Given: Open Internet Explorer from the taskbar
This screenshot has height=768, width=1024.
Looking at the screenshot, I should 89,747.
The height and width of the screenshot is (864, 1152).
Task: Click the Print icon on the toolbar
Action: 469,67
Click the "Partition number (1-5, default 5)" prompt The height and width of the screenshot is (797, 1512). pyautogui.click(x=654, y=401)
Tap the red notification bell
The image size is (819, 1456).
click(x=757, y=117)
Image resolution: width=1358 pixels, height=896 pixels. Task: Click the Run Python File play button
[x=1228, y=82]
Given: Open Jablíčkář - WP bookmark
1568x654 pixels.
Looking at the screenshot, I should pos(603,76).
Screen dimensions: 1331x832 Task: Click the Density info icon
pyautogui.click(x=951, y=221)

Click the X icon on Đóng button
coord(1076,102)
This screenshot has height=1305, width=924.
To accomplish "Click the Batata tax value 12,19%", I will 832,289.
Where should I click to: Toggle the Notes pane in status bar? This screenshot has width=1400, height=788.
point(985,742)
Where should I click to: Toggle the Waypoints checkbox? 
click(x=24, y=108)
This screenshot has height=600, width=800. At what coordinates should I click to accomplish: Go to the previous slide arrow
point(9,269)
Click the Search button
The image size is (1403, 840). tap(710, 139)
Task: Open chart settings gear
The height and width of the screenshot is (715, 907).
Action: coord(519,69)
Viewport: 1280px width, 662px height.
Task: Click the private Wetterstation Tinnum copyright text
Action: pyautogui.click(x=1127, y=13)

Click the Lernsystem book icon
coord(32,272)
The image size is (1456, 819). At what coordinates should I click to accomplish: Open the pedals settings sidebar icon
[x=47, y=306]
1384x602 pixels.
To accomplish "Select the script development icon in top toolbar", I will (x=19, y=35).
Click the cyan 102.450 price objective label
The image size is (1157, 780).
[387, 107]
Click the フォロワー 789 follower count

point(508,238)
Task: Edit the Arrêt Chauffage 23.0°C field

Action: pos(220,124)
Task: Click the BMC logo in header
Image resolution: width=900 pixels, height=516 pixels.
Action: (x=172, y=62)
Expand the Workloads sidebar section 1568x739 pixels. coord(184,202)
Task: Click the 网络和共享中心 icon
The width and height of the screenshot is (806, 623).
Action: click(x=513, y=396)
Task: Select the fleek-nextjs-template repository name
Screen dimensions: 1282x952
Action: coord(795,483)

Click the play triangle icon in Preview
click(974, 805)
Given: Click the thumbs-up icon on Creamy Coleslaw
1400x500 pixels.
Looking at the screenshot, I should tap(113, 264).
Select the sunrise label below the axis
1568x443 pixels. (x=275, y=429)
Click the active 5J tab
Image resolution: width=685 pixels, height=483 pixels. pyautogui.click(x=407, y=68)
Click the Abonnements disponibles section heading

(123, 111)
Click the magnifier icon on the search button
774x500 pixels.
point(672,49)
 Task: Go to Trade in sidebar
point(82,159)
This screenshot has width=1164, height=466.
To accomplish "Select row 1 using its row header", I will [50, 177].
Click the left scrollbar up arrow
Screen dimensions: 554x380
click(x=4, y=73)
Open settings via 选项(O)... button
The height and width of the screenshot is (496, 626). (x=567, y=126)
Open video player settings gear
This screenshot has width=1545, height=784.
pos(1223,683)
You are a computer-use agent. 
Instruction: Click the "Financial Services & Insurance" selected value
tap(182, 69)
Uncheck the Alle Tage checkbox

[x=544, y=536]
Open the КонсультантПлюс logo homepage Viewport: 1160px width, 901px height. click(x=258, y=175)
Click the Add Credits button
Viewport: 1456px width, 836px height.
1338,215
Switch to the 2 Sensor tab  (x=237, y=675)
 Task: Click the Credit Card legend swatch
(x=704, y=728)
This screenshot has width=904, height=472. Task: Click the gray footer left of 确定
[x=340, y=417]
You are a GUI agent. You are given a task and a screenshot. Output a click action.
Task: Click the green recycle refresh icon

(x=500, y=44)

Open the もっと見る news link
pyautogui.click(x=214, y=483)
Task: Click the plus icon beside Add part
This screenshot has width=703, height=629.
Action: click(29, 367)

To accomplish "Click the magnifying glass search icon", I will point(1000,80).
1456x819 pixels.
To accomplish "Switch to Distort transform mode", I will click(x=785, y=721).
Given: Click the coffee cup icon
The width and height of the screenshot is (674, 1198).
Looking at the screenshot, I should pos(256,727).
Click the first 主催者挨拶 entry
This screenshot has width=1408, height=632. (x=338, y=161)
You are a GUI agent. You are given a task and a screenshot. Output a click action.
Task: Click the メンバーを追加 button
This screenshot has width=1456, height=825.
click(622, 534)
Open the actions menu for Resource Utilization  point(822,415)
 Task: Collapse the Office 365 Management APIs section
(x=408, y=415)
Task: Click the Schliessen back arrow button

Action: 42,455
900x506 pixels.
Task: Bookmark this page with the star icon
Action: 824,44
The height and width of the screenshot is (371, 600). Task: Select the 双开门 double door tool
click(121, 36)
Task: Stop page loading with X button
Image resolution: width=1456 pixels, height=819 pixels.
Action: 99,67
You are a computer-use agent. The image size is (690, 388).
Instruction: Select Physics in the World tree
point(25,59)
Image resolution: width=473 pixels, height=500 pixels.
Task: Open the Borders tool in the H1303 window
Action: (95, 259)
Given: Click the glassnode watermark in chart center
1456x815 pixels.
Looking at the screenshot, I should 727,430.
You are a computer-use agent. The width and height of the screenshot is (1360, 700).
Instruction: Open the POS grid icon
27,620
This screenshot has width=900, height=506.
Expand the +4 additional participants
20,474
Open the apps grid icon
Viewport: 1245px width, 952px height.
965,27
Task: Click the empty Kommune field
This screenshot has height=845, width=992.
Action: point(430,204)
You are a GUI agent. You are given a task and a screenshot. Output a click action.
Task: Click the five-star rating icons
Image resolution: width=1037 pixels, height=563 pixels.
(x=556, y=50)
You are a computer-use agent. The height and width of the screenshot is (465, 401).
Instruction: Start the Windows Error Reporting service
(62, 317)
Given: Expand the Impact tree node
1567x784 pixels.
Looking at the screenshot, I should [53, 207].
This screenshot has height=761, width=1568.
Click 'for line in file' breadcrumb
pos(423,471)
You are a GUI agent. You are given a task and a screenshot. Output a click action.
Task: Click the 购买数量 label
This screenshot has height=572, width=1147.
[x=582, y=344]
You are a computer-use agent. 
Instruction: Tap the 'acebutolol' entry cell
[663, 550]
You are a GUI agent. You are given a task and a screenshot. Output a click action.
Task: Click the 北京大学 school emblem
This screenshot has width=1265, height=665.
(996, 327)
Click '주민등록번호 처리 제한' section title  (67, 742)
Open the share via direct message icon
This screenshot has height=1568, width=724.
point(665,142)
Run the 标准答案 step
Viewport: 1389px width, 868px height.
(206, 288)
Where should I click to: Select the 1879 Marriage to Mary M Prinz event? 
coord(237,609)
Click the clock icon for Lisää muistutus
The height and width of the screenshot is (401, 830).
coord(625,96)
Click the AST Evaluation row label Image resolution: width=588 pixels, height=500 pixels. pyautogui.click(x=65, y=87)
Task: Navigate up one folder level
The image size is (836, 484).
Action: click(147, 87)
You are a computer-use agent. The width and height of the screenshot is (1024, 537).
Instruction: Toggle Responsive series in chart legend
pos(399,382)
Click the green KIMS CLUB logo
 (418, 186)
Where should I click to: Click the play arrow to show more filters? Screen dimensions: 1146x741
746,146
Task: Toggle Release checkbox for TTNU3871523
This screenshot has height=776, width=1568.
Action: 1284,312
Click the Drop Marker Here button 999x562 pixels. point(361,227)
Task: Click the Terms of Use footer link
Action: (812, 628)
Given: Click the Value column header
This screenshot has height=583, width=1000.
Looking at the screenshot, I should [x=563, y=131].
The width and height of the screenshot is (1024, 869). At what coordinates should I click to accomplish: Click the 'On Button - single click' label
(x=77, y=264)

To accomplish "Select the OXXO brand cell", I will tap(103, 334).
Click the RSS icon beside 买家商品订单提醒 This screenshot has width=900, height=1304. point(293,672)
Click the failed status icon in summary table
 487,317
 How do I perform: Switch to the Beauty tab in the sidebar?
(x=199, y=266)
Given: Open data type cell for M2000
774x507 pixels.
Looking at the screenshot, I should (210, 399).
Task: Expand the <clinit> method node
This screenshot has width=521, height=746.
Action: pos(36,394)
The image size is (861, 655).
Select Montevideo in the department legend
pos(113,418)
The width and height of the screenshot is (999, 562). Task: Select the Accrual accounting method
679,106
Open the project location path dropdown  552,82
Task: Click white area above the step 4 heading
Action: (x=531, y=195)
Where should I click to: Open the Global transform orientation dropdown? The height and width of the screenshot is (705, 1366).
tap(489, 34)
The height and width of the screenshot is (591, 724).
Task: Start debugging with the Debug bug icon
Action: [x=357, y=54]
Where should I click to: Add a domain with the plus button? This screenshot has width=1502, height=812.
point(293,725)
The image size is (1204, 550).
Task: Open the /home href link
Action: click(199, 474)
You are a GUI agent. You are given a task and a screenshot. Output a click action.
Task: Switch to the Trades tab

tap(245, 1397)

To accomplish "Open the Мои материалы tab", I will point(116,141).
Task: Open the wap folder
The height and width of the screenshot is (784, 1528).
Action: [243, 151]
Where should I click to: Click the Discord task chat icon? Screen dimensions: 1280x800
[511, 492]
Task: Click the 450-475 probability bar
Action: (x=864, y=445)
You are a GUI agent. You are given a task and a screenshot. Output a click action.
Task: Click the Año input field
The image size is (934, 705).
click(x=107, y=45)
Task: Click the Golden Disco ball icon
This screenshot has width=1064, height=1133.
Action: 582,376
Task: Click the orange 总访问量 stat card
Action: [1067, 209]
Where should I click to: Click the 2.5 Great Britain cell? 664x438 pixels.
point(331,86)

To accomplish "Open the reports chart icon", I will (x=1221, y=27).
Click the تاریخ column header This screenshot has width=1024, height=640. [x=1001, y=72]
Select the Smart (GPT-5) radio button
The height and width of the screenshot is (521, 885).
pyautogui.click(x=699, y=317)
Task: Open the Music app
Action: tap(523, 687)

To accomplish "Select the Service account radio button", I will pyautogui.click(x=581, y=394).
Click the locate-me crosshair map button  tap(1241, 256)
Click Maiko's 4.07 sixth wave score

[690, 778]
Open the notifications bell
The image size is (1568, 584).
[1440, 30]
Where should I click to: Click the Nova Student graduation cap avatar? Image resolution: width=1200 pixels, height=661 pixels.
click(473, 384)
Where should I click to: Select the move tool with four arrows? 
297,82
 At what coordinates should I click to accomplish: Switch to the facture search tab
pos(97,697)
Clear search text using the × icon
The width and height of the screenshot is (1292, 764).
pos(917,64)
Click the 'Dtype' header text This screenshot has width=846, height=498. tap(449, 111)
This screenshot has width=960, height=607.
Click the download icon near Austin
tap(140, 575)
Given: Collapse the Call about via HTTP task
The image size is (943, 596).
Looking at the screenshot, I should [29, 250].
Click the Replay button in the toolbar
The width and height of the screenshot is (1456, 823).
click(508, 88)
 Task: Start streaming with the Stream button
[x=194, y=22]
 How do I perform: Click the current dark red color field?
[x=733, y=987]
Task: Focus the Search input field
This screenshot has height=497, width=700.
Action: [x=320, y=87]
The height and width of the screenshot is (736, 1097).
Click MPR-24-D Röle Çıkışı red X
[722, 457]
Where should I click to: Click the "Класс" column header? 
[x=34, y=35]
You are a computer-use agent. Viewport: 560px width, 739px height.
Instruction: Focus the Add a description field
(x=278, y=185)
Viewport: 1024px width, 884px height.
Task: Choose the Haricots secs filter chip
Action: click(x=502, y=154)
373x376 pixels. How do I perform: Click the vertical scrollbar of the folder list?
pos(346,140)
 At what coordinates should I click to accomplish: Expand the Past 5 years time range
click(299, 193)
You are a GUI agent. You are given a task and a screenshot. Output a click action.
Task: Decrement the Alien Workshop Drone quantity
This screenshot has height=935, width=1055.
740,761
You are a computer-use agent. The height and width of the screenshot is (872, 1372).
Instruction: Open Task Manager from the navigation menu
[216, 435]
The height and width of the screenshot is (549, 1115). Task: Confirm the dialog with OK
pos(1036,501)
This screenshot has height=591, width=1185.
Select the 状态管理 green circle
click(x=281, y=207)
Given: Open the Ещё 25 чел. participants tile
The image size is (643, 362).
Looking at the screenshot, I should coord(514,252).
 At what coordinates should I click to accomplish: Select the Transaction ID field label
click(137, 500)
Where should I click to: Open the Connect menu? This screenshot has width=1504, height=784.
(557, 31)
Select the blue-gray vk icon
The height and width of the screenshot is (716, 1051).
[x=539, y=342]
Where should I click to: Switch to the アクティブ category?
========
** PROBLEM DESCRIPTION **
Copy the part of the listing above, beginning at the line that contains "Expand the Workloads" and stopping after the line that contains "(x=704, y=728)". Include both of those lines and reproduce every line in between without any change.

** COMPLETE OUTPUT **
Expand the Workloads sidebar section 1568x739 pixels. coord(184,202)
Task: Click the 网络和共享中心 icon
The width and height of the screenshot is (806, 623).
Action: click(x=513, y=396)
Task: Select the fleek-nextjs-template repository name
Screen dimensions: 1282x952
Action: coord(795,483)

Click the play triangle icon in Preview
click(974, 805)
Given: Click the thumbs-up icon on Creamy Coleslaw
1400x500 pixels.
Looking at the screenshot, I should tap(113, 264).
Select the sunrise label below the axis
1568x443 pixels. (x=275, y=429)
Click the active 5J tab
Image resolution: width=685 pixels, height=483 pixels. pyautogui.click(x=407, y=68)
Click the Abonnements disponibles section heading

(123, 111)
Click the magnifier icon on the search button
774x500 pixels.
point(672,49)
 Task: Go to Trade in sidebar
point(82,159)
This screenshot has width=1164, height=466.
To accomplish "Select row 1 using its row header", I will [50, 177].
Click the left scrollbar up arrow
Screen dimensions: 554x380
click(x=4, y=73)
Open settings via 选项(O)... button
The height and width of the screenshot is (496, 626). (x=567, y=126)
Open video player settings gear
This screenshot has width=1545, height=784.
pos(1223,683)
You are a computer-use agent. 
Instruction: Click the "Financial Services & Insurance" selected value
tap(182, 69)
Uncheck the Alle Tage checkbox

[x=544, y=536]
Open the КонсультантПлюс logo homepage Viewport: 1160px width, 901px height. click(x=258, y=175)
Click the Add Credits button
Viewport: 1456px width, 836px height.
1338,215
Switch to the 2 Sensor tab  (x=237, y=675)
 Task: Click the Credit Card legend swatch
(x=704, y=728)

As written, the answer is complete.